Biotin nem

S-nitrosated proteome from cell extract was purified using a modified “biotin-switch” assay (13 (link),17 (link),18 (link)). After corresponding treatments on HEKn cells, the following steps were performed in the dark. Briefly, cells were harvested in RIPA cell lysis buffer (Thermo Scientific), sonicated, and centrifuged at 13,500 rpm for 15 min at 4 °C to remove cellular debris. 10 mM N-ethylmaleimide (NEM) was added and incubated for 1 h at room temperature to block all free Cys residues.

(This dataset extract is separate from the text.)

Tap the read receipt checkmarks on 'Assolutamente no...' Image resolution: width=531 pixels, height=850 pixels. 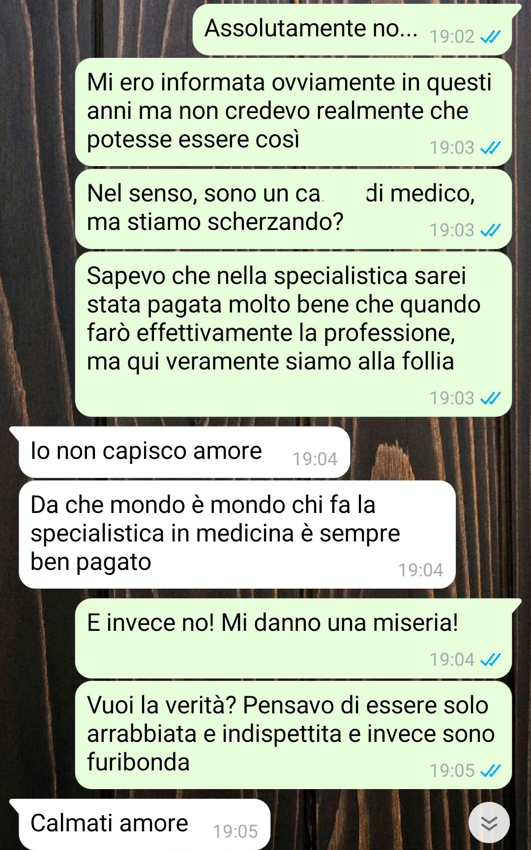(490, 37)
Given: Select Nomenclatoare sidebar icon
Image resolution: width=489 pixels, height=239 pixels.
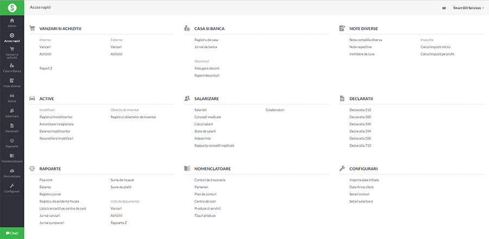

Excess NEM in samples was removed by ice-cold acetone precipitation repeated three times for 20 min each. 1 mM ascorbic acid (Vc, Sigma-Aldrich) and 500 μM biotin-NEM (Thermo Scientific Pierce) were then added and incubated at room temperature for 1 h in order to reduce and label S-nitrosated Cys residues. Labeled S-nitrosated proteome was purified using streptavidin agarose beads (Thermo Scientific Pierce). Then the samples were resolved by electrophoresis through 10% SDS-polyacrylamide gels. Proteins were transferred to nitrocellulose membranes (Bio-Rad) and probed with PARP antibody (Cell Signaling Inc. #9532). The membranes were developed using the SuperSignal chemiluminescent detection system (Thermo Scientific Pierce). Quantification of immunoblotting results was performed using software ImageJ. Statistical summaries were obtained from 3 independent samples.